TO BE DONE: Return the listing unchanged, beginning with its first line and ending with the line that contains "Looking at the screenshot, I should coord(516,402).".

EXTRACTED ENTRIES:
[start]

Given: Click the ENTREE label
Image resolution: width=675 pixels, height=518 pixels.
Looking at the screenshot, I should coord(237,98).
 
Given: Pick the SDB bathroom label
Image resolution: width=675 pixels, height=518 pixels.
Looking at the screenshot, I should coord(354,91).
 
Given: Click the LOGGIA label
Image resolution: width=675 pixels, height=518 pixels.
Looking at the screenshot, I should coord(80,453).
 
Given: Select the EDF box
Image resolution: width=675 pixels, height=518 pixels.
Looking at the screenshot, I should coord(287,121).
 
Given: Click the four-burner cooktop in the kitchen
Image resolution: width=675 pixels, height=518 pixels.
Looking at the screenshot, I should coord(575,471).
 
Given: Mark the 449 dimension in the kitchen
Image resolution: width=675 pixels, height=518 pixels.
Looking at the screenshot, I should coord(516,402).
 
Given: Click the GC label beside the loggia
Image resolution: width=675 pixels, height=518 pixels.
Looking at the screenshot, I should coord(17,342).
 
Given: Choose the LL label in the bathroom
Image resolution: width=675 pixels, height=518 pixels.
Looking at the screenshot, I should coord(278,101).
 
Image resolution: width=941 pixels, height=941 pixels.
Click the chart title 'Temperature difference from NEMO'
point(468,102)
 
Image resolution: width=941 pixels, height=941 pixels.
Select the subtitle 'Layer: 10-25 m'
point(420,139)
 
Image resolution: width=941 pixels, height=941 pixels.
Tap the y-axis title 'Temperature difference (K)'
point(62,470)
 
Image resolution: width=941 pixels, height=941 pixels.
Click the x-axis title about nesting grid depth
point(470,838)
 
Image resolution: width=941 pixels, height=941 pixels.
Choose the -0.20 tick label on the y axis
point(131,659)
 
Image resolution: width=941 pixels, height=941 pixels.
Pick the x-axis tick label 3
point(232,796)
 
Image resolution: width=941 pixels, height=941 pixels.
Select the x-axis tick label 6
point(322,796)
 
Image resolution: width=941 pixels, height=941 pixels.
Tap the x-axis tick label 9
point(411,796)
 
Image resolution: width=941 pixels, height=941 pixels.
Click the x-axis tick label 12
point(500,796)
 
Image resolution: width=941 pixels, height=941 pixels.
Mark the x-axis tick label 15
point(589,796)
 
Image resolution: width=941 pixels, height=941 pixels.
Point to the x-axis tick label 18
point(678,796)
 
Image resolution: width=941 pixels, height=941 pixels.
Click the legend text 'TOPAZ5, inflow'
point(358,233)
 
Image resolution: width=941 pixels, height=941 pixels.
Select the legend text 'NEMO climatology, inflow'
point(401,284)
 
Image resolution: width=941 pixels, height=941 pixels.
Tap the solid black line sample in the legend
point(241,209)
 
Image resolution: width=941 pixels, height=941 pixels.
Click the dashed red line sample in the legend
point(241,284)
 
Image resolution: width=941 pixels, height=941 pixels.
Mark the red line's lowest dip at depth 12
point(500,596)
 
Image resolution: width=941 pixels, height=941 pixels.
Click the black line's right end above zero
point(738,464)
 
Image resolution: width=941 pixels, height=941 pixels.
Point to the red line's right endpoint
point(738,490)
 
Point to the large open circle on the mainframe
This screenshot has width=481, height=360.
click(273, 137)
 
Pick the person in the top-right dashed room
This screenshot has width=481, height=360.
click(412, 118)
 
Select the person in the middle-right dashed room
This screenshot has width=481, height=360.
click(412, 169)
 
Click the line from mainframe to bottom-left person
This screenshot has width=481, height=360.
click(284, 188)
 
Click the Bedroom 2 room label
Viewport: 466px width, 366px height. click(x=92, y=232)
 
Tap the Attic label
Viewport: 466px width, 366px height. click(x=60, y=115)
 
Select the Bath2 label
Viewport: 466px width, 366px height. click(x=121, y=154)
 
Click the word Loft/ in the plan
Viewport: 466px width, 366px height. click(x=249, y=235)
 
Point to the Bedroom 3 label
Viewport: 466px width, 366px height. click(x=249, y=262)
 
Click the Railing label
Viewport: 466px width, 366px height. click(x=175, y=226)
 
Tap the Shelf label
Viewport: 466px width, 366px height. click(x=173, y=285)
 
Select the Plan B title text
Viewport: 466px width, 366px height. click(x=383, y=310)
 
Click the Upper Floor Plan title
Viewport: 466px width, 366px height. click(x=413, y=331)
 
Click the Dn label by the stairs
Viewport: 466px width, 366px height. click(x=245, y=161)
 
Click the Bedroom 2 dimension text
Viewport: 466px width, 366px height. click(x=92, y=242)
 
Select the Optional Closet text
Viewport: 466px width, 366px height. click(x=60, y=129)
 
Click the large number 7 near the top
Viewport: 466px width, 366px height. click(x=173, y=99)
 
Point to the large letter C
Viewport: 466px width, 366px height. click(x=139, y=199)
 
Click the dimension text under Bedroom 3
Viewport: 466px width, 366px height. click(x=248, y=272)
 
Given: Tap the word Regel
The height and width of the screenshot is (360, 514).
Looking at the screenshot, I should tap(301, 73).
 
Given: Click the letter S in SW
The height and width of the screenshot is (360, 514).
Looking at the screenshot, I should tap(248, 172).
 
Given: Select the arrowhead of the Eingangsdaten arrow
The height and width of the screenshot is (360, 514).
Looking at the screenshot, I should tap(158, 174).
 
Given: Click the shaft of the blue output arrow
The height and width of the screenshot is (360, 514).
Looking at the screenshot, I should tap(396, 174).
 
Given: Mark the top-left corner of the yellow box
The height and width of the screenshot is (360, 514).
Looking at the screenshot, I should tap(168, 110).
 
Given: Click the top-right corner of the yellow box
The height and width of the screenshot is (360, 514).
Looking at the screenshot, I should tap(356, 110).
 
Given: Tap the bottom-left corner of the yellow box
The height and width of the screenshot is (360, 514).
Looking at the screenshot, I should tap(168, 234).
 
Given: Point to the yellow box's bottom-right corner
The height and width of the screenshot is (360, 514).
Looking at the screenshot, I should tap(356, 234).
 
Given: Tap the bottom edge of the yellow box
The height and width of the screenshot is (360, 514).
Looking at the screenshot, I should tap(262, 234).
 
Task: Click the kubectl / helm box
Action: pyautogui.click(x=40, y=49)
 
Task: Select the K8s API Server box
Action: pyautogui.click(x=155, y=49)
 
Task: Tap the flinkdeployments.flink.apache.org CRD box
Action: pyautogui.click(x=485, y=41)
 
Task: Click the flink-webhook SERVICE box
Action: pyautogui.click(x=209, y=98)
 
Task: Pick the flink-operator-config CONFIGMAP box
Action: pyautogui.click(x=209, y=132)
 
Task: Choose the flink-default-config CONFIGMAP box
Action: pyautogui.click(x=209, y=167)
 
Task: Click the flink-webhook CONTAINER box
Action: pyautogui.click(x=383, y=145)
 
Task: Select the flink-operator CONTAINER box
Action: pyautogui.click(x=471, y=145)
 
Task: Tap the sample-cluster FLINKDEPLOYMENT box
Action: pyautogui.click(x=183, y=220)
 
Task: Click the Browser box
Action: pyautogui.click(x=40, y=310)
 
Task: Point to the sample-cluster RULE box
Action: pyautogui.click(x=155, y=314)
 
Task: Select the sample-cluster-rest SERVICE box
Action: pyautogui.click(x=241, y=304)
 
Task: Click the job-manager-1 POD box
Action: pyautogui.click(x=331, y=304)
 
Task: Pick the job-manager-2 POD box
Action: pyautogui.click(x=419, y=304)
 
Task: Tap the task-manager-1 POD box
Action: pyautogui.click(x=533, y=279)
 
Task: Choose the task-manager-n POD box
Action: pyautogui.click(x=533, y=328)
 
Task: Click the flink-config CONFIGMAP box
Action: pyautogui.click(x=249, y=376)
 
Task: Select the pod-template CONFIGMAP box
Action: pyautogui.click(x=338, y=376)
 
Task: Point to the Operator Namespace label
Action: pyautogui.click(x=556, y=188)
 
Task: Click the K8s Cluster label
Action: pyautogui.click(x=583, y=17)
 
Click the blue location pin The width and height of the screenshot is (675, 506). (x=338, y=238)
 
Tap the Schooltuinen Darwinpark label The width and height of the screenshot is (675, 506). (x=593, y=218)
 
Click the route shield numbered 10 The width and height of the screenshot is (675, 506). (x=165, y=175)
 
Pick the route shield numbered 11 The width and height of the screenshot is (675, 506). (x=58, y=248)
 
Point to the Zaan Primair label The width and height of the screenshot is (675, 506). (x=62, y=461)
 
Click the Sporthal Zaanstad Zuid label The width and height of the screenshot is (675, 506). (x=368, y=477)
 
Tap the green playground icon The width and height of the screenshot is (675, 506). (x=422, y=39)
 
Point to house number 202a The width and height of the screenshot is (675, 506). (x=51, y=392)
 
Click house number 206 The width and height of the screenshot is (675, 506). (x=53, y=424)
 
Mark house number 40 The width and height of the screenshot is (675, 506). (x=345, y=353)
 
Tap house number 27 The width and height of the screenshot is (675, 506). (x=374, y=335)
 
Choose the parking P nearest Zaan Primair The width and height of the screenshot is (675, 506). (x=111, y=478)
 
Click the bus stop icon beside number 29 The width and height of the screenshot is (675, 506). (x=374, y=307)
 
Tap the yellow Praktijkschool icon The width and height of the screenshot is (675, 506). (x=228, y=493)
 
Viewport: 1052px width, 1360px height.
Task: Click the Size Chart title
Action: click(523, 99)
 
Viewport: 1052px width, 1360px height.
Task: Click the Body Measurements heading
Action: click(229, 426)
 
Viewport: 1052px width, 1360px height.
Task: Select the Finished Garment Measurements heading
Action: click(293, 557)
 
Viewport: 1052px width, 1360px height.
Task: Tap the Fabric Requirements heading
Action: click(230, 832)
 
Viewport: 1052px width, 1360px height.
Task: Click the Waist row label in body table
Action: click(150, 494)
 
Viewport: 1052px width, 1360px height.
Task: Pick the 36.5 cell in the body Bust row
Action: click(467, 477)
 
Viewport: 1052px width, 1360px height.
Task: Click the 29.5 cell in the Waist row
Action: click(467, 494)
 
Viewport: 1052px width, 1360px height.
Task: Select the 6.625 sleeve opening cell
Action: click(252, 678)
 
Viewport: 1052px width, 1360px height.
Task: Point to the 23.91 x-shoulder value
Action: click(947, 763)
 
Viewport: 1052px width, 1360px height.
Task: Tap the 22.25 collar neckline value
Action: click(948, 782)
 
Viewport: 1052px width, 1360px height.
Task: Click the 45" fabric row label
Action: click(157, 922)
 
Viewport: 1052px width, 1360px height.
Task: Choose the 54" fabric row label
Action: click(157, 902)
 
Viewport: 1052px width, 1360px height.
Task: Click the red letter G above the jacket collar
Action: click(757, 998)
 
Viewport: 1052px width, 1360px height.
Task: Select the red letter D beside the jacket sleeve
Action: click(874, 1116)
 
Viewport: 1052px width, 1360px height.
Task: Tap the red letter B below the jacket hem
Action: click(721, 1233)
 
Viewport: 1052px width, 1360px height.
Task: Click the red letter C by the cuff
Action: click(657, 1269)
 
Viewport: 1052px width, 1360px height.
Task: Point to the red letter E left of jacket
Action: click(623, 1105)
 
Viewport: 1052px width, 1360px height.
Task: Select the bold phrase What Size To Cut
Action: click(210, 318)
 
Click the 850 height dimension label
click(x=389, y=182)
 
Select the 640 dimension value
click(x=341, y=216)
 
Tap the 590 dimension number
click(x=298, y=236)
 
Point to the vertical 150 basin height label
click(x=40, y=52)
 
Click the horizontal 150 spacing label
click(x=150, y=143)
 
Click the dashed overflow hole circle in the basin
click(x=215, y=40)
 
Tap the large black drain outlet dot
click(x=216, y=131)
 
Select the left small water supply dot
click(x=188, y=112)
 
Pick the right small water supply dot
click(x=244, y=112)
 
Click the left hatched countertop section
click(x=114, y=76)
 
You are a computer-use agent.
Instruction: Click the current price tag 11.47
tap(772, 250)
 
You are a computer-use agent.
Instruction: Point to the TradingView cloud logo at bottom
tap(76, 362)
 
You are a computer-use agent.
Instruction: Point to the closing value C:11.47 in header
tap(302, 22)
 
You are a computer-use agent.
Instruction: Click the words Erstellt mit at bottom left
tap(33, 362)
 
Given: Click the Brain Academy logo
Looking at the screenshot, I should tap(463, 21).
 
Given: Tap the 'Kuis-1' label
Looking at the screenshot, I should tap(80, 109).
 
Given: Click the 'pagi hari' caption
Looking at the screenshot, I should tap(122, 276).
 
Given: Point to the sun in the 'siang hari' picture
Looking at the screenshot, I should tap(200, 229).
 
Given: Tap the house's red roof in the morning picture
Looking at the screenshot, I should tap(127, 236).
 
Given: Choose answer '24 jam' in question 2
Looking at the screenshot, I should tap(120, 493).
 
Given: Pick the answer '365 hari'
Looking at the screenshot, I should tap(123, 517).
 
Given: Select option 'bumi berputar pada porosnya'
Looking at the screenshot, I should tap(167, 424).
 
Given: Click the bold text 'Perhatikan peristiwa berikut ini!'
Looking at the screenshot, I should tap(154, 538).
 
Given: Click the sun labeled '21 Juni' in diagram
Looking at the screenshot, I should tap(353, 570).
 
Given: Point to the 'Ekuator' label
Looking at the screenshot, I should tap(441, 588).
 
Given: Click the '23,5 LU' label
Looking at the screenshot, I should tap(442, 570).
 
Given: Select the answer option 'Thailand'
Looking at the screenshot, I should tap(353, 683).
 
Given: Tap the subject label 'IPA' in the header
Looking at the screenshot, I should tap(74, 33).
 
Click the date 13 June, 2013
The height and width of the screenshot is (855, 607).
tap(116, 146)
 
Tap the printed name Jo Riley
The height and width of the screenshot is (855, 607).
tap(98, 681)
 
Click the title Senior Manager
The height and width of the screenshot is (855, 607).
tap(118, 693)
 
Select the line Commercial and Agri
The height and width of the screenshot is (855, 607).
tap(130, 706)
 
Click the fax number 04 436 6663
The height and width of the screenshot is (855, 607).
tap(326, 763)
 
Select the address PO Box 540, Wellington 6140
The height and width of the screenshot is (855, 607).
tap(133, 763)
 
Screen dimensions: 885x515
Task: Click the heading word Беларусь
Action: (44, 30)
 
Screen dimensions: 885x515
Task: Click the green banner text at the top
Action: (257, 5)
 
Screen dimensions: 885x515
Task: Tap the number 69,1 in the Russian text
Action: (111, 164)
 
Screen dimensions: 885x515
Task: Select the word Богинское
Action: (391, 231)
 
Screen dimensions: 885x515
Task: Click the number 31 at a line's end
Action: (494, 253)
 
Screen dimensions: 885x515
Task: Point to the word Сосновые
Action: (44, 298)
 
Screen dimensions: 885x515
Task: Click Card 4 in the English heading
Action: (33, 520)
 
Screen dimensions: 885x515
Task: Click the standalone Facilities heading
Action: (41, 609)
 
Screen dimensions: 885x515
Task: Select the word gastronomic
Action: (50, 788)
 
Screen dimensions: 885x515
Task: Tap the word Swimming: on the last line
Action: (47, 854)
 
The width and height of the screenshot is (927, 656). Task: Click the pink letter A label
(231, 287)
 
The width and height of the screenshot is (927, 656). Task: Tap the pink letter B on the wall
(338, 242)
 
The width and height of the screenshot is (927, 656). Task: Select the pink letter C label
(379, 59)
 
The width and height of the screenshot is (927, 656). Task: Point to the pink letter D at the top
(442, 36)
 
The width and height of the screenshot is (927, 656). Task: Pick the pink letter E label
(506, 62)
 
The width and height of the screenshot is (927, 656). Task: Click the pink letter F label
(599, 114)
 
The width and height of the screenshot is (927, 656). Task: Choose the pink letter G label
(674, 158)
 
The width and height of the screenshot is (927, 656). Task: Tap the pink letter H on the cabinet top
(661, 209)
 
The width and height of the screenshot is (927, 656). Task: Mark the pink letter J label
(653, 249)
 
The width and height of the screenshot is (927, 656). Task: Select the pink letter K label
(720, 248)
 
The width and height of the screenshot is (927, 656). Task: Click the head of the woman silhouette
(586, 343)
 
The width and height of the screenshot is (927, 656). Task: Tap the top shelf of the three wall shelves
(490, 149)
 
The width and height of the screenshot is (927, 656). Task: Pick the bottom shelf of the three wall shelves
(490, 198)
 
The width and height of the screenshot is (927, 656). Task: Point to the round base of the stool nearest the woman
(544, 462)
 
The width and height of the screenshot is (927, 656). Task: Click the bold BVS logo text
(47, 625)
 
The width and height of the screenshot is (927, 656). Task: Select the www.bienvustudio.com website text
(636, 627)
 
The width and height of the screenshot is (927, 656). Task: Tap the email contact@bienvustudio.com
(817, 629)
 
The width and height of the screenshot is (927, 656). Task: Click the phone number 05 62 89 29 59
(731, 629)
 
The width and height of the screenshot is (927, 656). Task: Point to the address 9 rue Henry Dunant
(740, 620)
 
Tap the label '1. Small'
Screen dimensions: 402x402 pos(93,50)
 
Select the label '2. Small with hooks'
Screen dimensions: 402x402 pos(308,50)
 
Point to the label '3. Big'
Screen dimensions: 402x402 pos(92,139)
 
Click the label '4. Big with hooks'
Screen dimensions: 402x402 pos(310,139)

[end]

REPLY:
Given: Click the ENTREE label
Image resolution: width=675 pixels, height=518 pixels.
Looking at the screenshot, I should coord(237,98).
 
Given: Pick the SDB bathroom label
Image resolution: width=675 pixels, height=518 pixels.
Looking at the screenshot, I should coord(354,91).
 
Given: Click the LOGGIA label
Image resolution: width=675 pixels, height=518 pixels.
Looking at the screenshot, I should coord(80,453).
 
Given: Select the EDF box
Image resolution: width=675 pixels, height=518 pixels.
Looking at the screenshot, I should coord(287,121).
 
Given: Click the four-burner cooktop in the kitchen
Image resolution: width=675 pixels, height=518 pixels.
Looking at the screenshot, I should coord(575,471).
 
Given: Mark the 449 dimension in the kitchen
Image resolution: width=675 pixels, height=518 pixels.
Looking at the screenshot, I should coord(516,402).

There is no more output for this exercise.